Your assignment> The full set of entries should be repeated without a single change.

Input records>
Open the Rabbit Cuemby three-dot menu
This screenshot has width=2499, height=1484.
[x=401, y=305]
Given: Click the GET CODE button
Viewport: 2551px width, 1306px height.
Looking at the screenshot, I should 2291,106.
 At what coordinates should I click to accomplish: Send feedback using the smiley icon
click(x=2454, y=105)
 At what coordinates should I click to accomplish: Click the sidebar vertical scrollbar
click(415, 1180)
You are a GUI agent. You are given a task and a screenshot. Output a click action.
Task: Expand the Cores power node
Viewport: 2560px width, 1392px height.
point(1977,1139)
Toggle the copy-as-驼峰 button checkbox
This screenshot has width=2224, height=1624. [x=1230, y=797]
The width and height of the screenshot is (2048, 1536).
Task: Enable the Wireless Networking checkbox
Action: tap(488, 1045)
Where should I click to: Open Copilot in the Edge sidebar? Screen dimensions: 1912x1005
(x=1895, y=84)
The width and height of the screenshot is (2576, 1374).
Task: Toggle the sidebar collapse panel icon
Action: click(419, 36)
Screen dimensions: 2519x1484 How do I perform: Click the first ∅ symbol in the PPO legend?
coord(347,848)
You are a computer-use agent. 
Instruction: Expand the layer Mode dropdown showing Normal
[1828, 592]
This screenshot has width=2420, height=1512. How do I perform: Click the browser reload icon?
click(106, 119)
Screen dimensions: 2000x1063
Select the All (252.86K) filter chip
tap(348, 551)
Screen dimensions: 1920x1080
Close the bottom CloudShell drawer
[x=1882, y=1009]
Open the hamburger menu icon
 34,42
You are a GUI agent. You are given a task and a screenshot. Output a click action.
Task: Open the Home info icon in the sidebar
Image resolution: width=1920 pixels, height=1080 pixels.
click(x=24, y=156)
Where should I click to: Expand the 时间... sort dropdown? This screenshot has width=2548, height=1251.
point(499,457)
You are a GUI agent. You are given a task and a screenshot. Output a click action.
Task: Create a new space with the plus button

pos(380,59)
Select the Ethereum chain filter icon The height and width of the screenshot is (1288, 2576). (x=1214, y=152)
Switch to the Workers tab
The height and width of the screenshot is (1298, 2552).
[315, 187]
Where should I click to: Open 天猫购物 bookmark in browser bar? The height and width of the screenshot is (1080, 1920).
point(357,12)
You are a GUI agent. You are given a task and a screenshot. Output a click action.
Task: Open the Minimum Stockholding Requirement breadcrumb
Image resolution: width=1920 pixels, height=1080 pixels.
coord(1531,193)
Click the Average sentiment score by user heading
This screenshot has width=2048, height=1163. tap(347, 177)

Task solution>
Open the Rabbit Cuemby three-dot menu
This screenshot has width=2499, height=1484.
[x=401, y=305]
Given: Click the GET CODE button
Viewport: 2551px width, 1306px height.
Looking at the screenshot, I should 2291,106.
 At what coordinates should I click to accomplish: Send feedback using the smiley icon
click(x=2454, y=105)
 At what coordinates should I click to accomplish: Click the sidebar vertical scrollbar
click(415, 1180)
You are a GUI agent. You are given a task and a screenshot. Output a click action.
Task: Expand the Cores power node
Viewport: 2560px width, 1392px height.
point(1977,1139)
Toggle the copy-as-驼峰 button checkbox
This screenshot has width=2224, height=1624. [x=1230, y=797]
The width and height of the screenshot is (2048, 1536).
Task: Enable the Wireless Networking checkbox
Action: tap(488, 1045)
Where should I click to: Open Copilot in the Edge sidebar? Screen dimensions: 1912x1005
(x=1895, y=84)
The width and height of the screenshot is (2576, 1374).
Task: Toggle the sidebar collapse panel icon
Action: click(419, 36)
Screen dimensions: 2519x1484 How do I perform: Click the first ∅ symbol in the PPO legend?
coord(347,848)
You are a computer-use agent. 
Instruction: Expand the layer Mode dropdown showing Normal
[1828, 592]
This screenshot has width=2420, height=1512. How do I perform: Click the browser reload icon?
click(106, 119)
Screen dimensions: 2000x1063
Select the All (252.86K) filter chip
tap(348, 551)
Screen dimensions: 1920x1080
Close the bottom CloudShell drawer
[x=1882, y=1009]
Open the hamburger menu icon
 34,42
You are a GUI agent. You are given a task and a screenshot. Output a click action.
Task: Open the Home info icon in the sidebar
Image resolution: width=1920 pixels, height=1080 pixels.
click(x=24, y=156)
Where should I click to: Expand the 时间... sort dropdown? This screenshot has width=2548, height=1251.
point(499,457)
You are a GUI agent. You are given a task and a screenshot. Output a click action.
Task: Create a new space with the plus button

pos(380,59)
Select the Ethereum chain filter icon The height and width of the screenshot is (1288, 2576). (x=1214, y=152)
Switch to the Workers tab
The height and width of the screenshot is (1298, 2552).
[315, 187]
Where should I click to: Open 天猫购物 bookmark in browser bar? The height and width of the screenshot is (1080, 1920).
point(357,12)
You are a GUI agent. You are given a task and a screenshot. Output a click action.
Task: Open the Minimum Stockholding Requirement breadcrumb
Image resolution: width=1920 pixels, height=1080 pixels.
coord(1531,193)
Click the Average sentiment score by user heading
This screenshot has width=2048, height=1163. tap(347, 177)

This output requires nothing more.